Para o leitor contemporâneo, a resposta de Engels ganha relevância nem tanto em sua tarefa de combater as falsificações de Menger sobre o trabalho de Marx. Menger alega que supostamente teria havido plágio de autores socialistas franceses que precederam Marx: isso valeria para a teoria da mais valia (que de todo resto é inteiramente incompreendida pelo jurista austríaco) bem como é debita à autoria de Marx uma formulação jurídica da qual ele nunca foi autor (e que remete ao socialismo utópico) que é a do “direito ao produto integral do trabalho”. 

Mais importante do que as refutações a Menger, são as críticas ao Socialismo Jurídico que perpassam o artigo.
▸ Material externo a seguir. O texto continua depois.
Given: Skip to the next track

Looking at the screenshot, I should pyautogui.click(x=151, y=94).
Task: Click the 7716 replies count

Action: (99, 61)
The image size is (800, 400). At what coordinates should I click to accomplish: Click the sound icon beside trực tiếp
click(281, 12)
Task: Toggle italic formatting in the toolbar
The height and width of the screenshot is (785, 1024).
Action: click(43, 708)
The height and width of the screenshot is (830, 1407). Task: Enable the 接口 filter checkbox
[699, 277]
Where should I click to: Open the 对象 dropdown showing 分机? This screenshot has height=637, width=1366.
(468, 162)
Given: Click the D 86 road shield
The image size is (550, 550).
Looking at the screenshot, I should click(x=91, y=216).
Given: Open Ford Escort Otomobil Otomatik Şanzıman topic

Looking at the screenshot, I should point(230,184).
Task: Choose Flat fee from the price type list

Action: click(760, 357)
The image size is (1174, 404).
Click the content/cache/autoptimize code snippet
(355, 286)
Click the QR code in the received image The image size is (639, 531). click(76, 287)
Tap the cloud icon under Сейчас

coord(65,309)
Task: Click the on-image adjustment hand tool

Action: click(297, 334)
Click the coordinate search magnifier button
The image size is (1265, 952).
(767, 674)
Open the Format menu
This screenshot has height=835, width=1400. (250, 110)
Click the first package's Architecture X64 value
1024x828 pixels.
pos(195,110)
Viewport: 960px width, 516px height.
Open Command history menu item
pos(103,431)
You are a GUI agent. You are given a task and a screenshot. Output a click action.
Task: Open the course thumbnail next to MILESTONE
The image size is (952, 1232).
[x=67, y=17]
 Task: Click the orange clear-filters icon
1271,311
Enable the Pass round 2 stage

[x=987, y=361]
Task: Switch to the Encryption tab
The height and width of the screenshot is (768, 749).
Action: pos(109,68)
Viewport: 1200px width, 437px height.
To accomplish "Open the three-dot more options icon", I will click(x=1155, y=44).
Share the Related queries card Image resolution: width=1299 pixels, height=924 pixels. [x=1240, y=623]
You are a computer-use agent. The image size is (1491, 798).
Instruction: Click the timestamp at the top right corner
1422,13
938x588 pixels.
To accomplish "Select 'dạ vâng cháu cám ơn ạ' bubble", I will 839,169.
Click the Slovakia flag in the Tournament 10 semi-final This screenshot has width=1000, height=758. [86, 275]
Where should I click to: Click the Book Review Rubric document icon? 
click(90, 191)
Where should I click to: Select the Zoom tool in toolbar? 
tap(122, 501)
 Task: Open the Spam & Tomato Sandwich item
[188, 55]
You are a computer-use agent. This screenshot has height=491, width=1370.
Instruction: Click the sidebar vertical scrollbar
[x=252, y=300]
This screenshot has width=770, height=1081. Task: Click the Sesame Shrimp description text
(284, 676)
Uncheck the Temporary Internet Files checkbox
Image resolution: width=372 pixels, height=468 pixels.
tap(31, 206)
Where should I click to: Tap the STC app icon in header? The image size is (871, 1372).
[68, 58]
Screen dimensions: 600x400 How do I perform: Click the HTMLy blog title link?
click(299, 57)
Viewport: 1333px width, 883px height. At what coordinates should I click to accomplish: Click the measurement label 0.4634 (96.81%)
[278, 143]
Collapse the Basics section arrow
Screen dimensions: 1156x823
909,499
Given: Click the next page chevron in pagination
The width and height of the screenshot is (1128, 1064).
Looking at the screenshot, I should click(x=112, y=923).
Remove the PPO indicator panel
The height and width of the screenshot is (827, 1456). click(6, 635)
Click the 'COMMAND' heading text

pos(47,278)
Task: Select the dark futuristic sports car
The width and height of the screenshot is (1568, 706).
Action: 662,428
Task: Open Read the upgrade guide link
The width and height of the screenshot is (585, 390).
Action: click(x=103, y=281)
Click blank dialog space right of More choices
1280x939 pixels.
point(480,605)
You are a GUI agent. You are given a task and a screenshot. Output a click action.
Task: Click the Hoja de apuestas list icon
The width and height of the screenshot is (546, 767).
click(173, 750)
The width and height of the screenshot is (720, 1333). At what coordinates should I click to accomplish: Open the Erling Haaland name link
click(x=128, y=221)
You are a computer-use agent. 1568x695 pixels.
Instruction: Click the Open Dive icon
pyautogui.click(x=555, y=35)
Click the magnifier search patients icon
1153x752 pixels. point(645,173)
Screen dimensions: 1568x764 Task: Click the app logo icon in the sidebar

O Socialismo Jurídico conta com certa influência na ala direita da social democracia alemã, é uma ala reformista e pelo exposto contrária mesmo ao marxismo. 

Podemos identificar as origens do Socialismo Jurídico na história, conforme diz Engels:

“Mas a burguesia engendrou o antípoda de si mesma, o proletariado, e com ele novo conflito de classes, que irrompeu antes mesmo de a burguesia conquistar plenamente o poder político. Assim como outrora a burguesia, em luta contra a nobreza, durante algum tempo arrastara atrás de si a concepção teológica tradicional de mundo, também o proletário recebeu incialmente de sua adversária a concepção jurídica e tentou volta-la contra a burguesia. As primeiras formações partidárias proletárias, assim como seus representantes teóricos, mantiveram-se estritamente no jurídico “terreno do direito” , embora construíssem para si um terreno do direito diferente daquele da burguesia. De um lado a reivindicação da igualdade jurídica foi ampliada, buscando completar a igualdade jurídica com igualdade social; de outro lado, concluiu-se das palavras de Adam Smith – o trabalho é a fonte de toda a riqueza, mas o produto dos trabalhos dos trabalhadores deve ser dividido com os proprietários de terra e os capitalistas – que tal divisão não era justa e devia ser abolida ou modificada em favor dos trabalhadores”. 

Em outros termos, a concepção jurídica de mundo é uma particularidade da sociedade burguesa e ela se projeta adiante na história com o desenvolvimento do capitalismo e a polarização entre as duas novas classes antagônicas, capitalistas e trabalhadores. Os trabalhadores não são imunes a essa sombra que se emana nas novas relações sociais, mas a alteram, sem contudo, revolucionar efetivamente toda a sociedade (por meio de novas relações sociais decorrentes de um novo modo de produção) que não são determinados pelo direito, mas, o inverso, são determinantes do fenômeno jurídico. 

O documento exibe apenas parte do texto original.